Mostrou que nem o berço nem o sexo limitam o ser, provou que o compasso, fechado e asfixiador, pode abrir a 180 graus e formar um círculo de 360 graus. E respirar. E deixar respirar.

Passou pelas organizações maçónicas existentes em Portugal, e até criou as que não havia. Saiu quando sentiu ausência de respeito pelo seu propósito e não hesitou em ir a França buscar apoio para criar o que cá não havia: a maçonaria mista.

Uma mulher livre, uma maçon livre.

Faz-me lembrar um outro maçon, o filósofo e pedagogo e escritor António Telmo, nascido oito anos antes de Cabete partir. Talvez ainda se tenham cruzado em Angola, onde Telmo esteve nos primeiros anos de vida. Quem sabe se não assistiu (e aqui já desculparão o delírio da ficcionista) a Telmo, ainda criança, em Angola, onde se encontrava com os pais, roubando a uma senhora um leãozinho que levou nos braços, na fuga. Se tiver sido o caso, Adelaide Cabete terá aplaudido o gesto. Era uma defensora dos direitos dos animais e não imaginaria melhor companhia para um leãozinho do que uma criança. Adelaide Cabete mostrou-o frontalmente pela sua corajosa prática.

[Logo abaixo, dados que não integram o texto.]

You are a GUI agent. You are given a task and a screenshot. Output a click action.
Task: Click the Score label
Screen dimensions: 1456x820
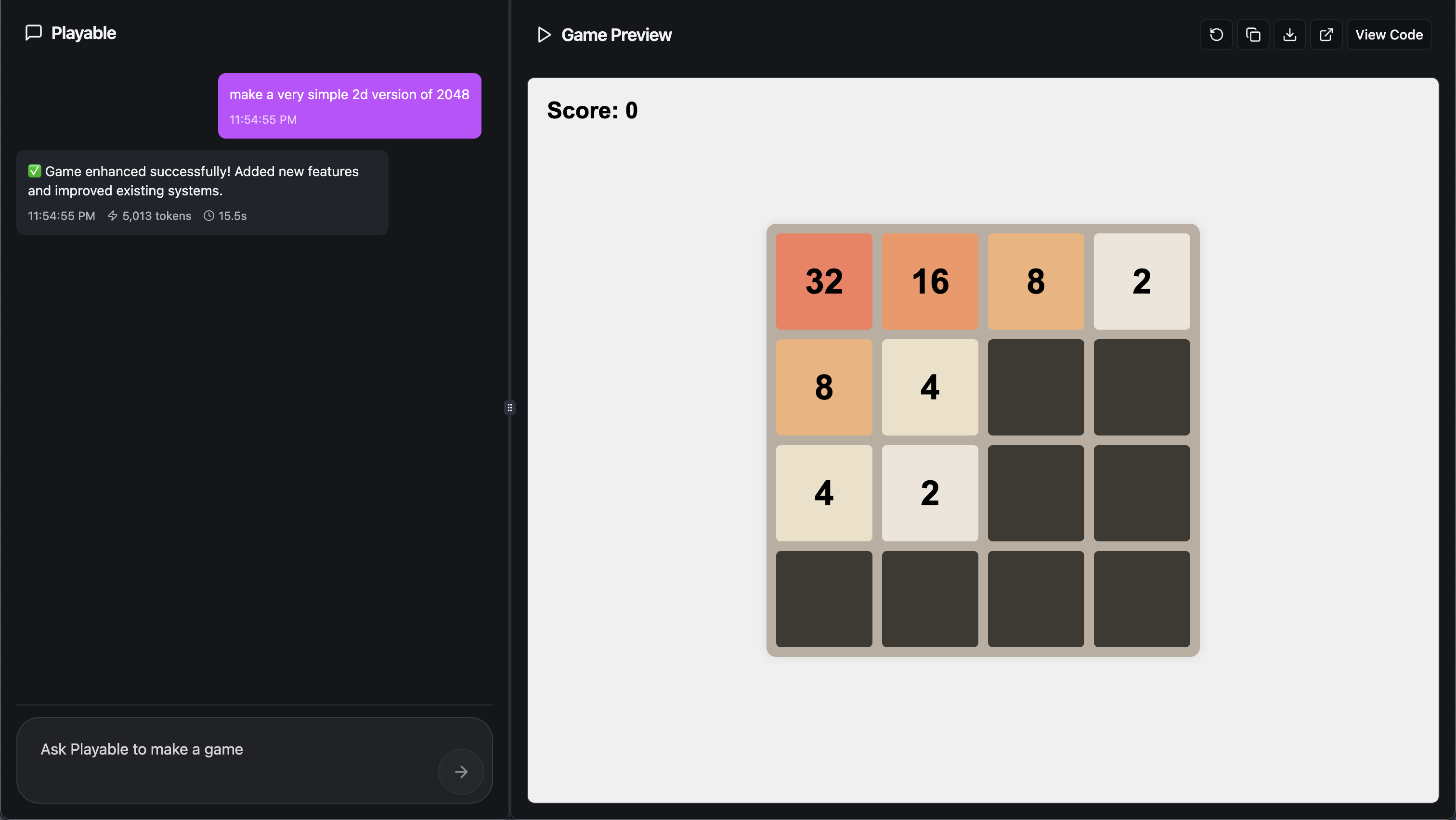click(592, 110)
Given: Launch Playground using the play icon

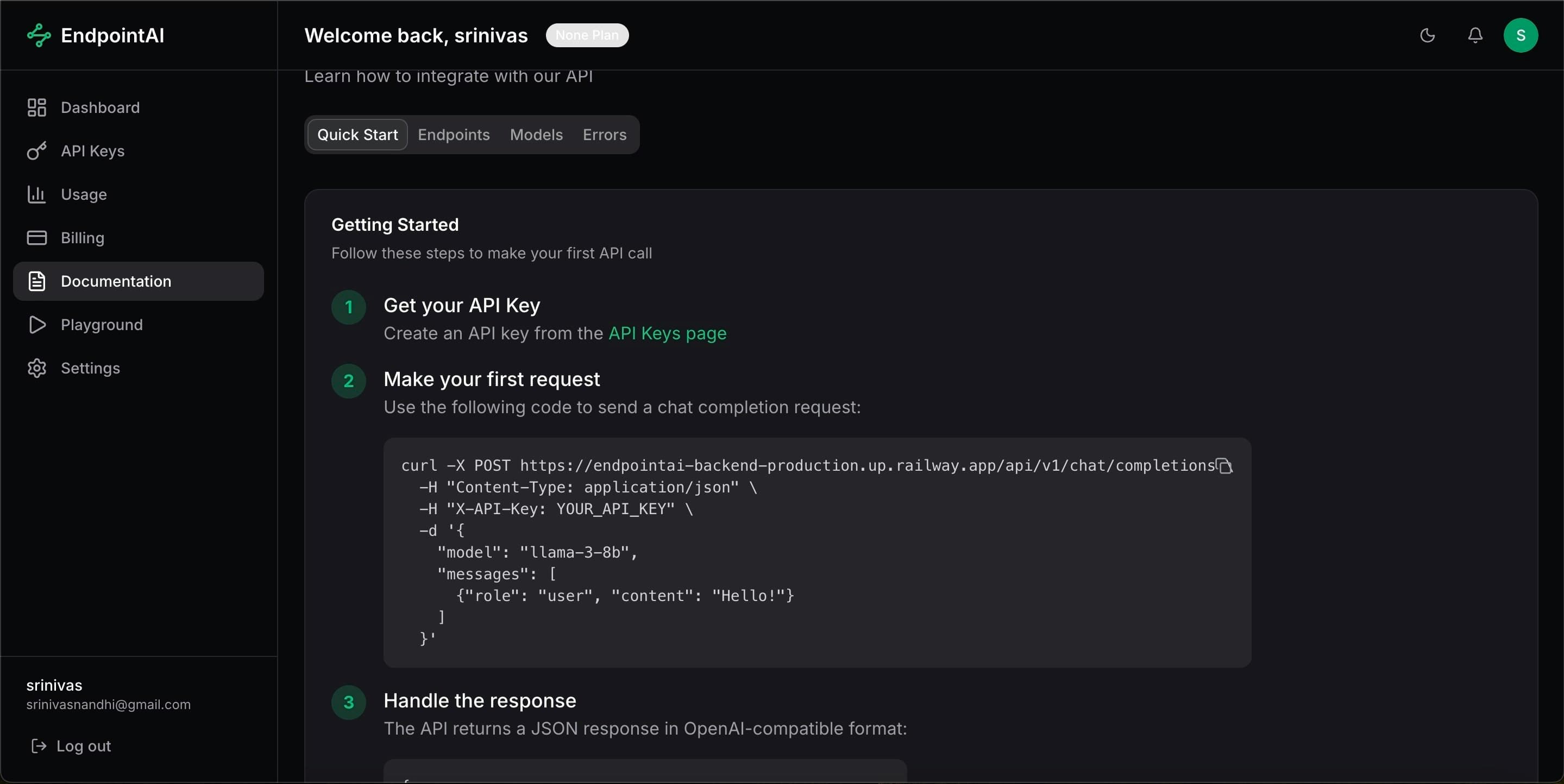Looking at the screenshot, I should 36,325.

Chamou ainda a atenção António Telmo, muitos anos depois de ter fugido com o leãozinho, «para a necessidade de formação de um «escol da Pátria e dar ao humanitarismo e ao universalismo […] um núcleo irradiante concreto.»

Adelaide Cabete faz parte deste escol, deste núcleo irradiante patriótico, humanitarista e universalista. Ela está no centro do centro. Honra à sua memória. Gratidão por quem foi e por quem hoje somos. Sem ela seríamos diferentes. Presumo, para pior.

Adelaide Cabete e António Telmo viveram livremente dentro e fora da Maçonaria. Viver plena e totalmente em liberdade é a única forma de se conseguir ser, realmente, livre. Não se pode ser livre num lado e oprimido no outro. A liberdade transcende as circunstâncias e não pode sofrer ajustes. Ou se é livre, ou não se é. As circunstâncias, sim. Essa, a grande lição de Adelaide Cabete.